Voici comment se reconstitue cette histoire. Quelques jours après la remise du manuscrit au Roi, celui-ci, oubliant vraisemblablement ses promesses, en avait dit un mot à son frère, le Comte de Provence, et Monsieur, rencontrant Necker sur l’entrefaite, l’avait prié avec instance de lui communiquer « son magnifique mémoire. » Le directeur n’osa pas refuser de faire connaître ses idées au premier prince du sang, à celui qui, comme dit Mercy, était, à cette époque, « l’héritier présomptif du trône. » Il vint donc lui lire son travail, seul à seul. Il eut bien soin, d’ailleurs, de remporter le manuscrit et fit jurer au prince de garder le silence sur cette lecture confidentielle. Mais, au mépris de la parole donnée, le comte de Provence, peu après, en entretenait Cromot, son surintendant des finances. L’affaire semblait devoir en rester là, lorsque éclataient, trois ans plus tard, entre Necker d’une part, Cromot et son maître de l’autre, les démêlés dont j’ai fait plus haut le récit. Cromot, à ce moment, se ressouvint, fort à propos, « de la confidence de son maître. » Il entrevit un bon moyen de « perdre » ou de compromettre gravement le directeur général des finances, de le brouiller, dans tous les cas, avec la haute magistrature.

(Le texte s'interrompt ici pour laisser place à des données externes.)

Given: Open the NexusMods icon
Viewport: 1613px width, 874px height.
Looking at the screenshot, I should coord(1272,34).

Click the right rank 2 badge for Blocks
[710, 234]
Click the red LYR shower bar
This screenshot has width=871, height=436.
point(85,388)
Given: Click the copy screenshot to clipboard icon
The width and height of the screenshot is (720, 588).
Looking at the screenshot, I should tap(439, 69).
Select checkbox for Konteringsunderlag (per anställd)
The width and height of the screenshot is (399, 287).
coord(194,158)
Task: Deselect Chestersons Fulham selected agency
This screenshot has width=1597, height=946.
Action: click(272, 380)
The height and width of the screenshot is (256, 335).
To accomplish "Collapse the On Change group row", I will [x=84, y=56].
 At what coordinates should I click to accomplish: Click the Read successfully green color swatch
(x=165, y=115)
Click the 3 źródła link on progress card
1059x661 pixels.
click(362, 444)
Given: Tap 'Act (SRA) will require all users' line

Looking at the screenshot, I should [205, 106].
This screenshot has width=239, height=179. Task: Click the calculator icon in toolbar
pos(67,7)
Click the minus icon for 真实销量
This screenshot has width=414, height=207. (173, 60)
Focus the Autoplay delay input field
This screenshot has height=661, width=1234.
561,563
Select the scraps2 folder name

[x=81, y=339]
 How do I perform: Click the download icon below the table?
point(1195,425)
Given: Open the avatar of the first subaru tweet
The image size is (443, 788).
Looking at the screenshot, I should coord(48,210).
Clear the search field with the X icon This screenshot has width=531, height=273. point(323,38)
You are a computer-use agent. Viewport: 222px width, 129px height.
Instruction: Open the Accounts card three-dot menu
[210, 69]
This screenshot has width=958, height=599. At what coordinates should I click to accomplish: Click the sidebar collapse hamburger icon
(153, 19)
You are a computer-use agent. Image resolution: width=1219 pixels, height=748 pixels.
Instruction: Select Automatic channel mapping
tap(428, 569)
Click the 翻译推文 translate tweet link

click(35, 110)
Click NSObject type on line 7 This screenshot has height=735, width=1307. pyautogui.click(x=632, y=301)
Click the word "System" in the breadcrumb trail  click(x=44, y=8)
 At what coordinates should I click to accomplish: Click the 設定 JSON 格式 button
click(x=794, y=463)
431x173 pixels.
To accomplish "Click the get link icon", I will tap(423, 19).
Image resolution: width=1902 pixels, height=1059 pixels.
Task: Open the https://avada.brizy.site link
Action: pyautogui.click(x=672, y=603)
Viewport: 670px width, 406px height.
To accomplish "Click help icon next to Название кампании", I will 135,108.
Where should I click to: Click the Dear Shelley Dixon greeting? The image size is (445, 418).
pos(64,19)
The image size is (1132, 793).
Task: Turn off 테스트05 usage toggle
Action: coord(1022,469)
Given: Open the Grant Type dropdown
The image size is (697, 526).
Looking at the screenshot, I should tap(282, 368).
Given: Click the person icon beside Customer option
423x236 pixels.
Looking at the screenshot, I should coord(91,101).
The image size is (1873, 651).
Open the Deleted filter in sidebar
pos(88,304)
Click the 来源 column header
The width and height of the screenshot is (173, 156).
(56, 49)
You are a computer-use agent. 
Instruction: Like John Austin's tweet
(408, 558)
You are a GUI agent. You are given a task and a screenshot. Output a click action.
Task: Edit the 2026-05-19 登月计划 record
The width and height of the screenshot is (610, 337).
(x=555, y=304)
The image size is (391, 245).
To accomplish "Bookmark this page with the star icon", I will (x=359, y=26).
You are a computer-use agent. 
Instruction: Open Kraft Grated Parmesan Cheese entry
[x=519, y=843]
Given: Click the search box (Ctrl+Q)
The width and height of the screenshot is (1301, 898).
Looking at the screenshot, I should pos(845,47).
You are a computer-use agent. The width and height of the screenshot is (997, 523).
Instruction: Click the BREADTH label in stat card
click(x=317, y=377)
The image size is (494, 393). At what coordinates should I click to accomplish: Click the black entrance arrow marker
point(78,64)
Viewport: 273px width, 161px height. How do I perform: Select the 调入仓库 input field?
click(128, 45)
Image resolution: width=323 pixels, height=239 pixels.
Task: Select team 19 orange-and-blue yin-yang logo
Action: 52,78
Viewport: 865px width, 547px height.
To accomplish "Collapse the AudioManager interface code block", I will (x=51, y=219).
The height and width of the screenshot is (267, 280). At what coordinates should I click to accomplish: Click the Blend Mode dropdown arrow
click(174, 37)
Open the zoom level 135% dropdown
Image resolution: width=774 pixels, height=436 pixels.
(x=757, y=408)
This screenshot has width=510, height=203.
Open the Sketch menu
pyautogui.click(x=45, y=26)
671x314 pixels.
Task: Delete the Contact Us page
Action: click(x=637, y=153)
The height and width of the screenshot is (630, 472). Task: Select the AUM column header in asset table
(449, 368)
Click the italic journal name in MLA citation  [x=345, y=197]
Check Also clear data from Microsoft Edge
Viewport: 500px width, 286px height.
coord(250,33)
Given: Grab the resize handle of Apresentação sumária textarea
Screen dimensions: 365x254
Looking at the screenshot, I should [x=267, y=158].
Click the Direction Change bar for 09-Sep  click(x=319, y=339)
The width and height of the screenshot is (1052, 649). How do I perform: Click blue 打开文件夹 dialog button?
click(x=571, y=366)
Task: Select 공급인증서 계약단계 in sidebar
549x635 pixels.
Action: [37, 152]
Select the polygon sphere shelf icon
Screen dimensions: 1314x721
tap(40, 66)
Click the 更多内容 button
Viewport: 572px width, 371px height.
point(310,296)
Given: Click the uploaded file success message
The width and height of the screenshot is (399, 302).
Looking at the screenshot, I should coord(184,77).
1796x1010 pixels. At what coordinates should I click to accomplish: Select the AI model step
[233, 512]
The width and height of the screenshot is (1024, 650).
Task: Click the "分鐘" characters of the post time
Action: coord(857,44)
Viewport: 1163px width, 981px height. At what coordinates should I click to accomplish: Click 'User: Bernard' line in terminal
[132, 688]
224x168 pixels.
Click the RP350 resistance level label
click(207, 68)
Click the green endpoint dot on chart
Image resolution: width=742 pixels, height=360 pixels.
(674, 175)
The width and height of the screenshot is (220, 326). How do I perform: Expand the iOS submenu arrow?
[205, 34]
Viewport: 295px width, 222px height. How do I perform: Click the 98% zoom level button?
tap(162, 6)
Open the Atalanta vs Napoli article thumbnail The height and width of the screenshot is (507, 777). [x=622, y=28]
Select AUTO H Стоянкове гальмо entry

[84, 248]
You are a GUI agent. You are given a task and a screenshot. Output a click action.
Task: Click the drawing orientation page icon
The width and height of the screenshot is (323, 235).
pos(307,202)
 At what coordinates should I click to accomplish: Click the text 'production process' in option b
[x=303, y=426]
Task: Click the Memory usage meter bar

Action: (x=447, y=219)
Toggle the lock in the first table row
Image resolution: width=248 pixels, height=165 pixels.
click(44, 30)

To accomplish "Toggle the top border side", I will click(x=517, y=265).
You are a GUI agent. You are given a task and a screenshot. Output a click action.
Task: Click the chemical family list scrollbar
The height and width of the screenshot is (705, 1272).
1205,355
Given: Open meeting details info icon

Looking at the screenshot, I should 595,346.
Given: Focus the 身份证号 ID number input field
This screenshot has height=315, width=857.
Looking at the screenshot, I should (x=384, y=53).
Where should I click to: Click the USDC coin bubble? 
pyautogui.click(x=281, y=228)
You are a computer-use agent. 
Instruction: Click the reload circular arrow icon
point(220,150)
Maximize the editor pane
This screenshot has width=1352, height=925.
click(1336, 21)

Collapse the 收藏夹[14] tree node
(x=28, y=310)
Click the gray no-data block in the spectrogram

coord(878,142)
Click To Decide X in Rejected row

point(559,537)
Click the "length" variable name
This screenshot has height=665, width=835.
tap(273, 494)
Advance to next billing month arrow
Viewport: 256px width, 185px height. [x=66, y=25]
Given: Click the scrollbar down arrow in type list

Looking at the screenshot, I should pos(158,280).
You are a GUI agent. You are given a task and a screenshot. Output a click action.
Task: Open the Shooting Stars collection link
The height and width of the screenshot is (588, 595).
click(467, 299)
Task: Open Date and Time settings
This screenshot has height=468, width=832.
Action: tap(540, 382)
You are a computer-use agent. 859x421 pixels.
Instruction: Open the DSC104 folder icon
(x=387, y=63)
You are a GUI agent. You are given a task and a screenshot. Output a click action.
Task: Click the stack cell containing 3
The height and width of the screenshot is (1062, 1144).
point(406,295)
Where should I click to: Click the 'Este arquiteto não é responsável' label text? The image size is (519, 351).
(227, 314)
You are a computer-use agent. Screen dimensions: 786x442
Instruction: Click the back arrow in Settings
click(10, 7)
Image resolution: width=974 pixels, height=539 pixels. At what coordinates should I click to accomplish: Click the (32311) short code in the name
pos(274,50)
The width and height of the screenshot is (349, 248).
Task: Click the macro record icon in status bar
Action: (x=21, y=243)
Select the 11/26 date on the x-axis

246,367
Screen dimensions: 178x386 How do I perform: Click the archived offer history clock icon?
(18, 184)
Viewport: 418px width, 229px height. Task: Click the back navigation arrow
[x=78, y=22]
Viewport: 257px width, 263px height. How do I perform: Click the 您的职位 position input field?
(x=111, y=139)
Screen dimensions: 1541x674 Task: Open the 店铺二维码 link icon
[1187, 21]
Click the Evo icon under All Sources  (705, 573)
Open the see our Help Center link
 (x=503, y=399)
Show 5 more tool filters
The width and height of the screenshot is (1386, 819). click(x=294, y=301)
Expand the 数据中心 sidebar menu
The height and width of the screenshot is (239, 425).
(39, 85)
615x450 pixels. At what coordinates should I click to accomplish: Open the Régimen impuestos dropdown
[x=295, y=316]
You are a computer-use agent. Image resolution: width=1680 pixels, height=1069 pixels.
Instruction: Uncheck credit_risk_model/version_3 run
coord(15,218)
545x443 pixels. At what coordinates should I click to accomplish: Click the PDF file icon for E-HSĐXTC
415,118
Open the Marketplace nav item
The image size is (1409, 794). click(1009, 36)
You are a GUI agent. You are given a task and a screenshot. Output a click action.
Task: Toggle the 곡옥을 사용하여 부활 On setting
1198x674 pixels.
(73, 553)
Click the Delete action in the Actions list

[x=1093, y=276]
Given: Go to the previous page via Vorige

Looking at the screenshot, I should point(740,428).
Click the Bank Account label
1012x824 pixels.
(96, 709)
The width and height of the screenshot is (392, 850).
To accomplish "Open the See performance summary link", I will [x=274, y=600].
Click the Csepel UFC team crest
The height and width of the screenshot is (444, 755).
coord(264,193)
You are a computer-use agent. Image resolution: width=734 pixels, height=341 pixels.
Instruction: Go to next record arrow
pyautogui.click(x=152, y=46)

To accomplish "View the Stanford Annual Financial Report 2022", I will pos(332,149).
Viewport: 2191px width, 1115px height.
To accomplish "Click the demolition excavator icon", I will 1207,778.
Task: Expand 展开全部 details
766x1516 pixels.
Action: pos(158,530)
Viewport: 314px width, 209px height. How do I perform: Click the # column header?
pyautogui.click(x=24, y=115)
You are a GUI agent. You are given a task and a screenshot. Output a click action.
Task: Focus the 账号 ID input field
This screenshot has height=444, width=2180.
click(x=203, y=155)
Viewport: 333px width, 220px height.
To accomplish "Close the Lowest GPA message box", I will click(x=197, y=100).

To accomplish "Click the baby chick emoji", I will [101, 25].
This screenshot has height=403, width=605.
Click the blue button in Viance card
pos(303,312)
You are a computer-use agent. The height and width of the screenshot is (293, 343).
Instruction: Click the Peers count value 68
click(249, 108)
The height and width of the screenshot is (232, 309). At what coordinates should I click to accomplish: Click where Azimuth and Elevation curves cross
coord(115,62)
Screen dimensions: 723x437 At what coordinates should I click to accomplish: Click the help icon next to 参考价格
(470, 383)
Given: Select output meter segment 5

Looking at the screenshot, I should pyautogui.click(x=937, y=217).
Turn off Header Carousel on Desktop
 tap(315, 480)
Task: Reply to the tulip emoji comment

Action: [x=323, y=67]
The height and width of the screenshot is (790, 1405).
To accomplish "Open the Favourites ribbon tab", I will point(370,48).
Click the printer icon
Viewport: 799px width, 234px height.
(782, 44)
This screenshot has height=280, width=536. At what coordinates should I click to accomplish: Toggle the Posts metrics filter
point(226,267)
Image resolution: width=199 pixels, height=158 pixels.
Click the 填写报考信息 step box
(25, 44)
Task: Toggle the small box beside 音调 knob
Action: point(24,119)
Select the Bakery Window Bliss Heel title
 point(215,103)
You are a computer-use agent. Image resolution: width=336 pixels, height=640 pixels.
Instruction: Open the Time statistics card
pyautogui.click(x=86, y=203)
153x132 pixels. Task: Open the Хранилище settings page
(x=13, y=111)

Entre Monsieur et lui, tous deux altérés de vengeance, s’ourdit un plan perfide, un plan savamment machiné et qui réussit à merveille.

Le prince, un beau malin, reparlait à Necker, avec de grands éloges, du mémoire qui l’avait si fortement frappé et insistait pour qu’il le lui confiât, l’espace de quelques jours,

  1. Journal de Hardy, 26 avril 1781.
  2. Note du 31 mai 1781. — Correspondance publiée par Flammermont.